RECORD EXTRACTS:

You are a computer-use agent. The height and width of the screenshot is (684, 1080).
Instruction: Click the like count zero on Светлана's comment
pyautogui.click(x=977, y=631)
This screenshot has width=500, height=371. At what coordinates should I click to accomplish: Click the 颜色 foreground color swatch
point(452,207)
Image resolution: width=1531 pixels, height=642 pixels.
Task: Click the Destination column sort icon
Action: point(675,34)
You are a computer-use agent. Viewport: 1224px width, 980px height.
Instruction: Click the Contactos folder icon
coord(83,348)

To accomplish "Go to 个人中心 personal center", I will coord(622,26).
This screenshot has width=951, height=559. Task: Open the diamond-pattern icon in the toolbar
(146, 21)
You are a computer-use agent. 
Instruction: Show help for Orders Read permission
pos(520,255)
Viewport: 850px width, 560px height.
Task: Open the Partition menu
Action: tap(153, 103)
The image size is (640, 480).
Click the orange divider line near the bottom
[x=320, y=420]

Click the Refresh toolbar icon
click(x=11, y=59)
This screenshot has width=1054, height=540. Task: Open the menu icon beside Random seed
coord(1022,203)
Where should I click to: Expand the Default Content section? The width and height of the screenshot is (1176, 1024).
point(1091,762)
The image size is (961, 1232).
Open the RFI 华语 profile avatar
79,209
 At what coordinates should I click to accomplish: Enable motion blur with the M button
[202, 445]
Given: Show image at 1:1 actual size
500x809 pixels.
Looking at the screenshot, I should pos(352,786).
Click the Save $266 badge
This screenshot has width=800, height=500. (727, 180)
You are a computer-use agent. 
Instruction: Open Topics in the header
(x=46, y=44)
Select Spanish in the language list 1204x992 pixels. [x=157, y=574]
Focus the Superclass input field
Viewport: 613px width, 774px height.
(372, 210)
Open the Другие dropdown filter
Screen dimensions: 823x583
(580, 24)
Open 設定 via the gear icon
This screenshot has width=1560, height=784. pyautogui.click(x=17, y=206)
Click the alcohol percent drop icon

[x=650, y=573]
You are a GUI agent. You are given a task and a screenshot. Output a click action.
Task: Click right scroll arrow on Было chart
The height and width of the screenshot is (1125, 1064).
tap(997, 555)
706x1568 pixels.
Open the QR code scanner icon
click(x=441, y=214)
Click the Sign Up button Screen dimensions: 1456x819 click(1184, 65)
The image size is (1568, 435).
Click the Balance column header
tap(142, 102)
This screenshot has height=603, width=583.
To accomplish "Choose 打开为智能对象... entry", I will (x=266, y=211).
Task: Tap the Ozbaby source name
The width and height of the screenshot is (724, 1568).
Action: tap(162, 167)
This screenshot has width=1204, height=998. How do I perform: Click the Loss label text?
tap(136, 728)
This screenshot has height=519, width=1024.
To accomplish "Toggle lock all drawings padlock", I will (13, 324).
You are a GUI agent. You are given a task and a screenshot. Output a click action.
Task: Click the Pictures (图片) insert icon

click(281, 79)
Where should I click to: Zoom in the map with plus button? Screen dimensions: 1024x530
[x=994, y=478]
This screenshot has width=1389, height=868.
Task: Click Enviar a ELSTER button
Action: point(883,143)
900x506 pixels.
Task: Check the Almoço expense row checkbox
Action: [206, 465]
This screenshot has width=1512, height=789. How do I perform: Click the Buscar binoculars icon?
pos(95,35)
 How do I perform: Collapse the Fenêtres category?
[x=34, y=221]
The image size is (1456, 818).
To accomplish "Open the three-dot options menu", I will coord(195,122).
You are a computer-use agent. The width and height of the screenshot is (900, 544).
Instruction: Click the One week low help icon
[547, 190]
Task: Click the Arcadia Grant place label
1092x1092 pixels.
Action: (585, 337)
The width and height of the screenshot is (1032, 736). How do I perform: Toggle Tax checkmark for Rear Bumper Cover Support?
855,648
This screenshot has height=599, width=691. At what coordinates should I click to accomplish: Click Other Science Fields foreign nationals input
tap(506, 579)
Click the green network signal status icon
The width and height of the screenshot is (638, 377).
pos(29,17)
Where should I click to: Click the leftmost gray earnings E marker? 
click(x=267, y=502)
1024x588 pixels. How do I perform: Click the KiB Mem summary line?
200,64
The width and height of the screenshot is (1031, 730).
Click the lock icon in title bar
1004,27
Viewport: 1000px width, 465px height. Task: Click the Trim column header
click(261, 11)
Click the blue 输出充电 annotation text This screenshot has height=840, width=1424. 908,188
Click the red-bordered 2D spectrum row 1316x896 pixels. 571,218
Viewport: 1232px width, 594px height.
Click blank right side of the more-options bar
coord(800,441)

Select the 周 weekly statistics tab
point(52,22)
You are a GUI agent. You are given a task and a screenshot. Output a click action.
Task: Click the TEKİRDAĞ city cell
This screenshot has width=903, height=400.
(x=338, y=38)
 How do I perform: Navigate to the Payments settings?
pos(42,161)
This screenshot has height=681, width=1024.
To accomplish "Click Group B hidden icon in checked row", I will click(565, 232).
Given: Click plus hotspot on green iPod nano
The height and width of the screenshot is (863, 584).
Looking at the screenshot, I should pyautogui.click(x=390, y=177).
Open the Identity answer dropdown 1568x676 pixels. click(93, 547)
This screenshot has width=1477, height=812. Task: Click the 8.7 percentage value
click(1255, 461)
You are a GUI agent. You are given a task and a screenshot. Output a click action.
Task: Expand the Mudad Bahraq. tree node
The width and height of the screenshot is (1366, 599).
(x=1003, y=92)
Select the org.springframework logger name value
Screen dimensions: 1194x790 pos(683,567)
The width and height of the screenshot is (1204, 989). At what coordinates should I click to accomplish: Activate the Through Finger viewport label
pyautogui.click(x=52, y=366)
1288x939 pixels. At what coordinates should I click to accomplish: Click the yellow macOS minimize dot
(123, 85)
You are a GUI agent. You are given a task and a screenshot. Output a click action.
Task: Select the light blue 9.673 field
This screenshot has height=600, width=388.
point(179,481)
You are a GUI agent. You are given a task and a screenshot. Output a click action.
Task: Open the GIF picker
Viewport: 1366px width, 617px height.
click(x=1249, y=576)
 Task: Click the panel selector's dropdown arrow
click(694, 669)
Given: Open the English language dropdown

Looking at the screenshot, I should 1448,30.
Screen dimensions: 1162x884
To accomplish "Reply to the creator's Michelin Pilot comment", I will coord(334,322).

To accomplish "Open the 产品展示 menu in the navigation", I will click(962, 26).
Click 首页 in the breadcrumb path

REQUIREMENT:
Each line holding the word "blue" must be pulled from the records.

OUTPUT:
Click the blue 输出充电 annotation text This screenshot has height=840, width=1424. 908,188
Task: Select the light blue 9.673 field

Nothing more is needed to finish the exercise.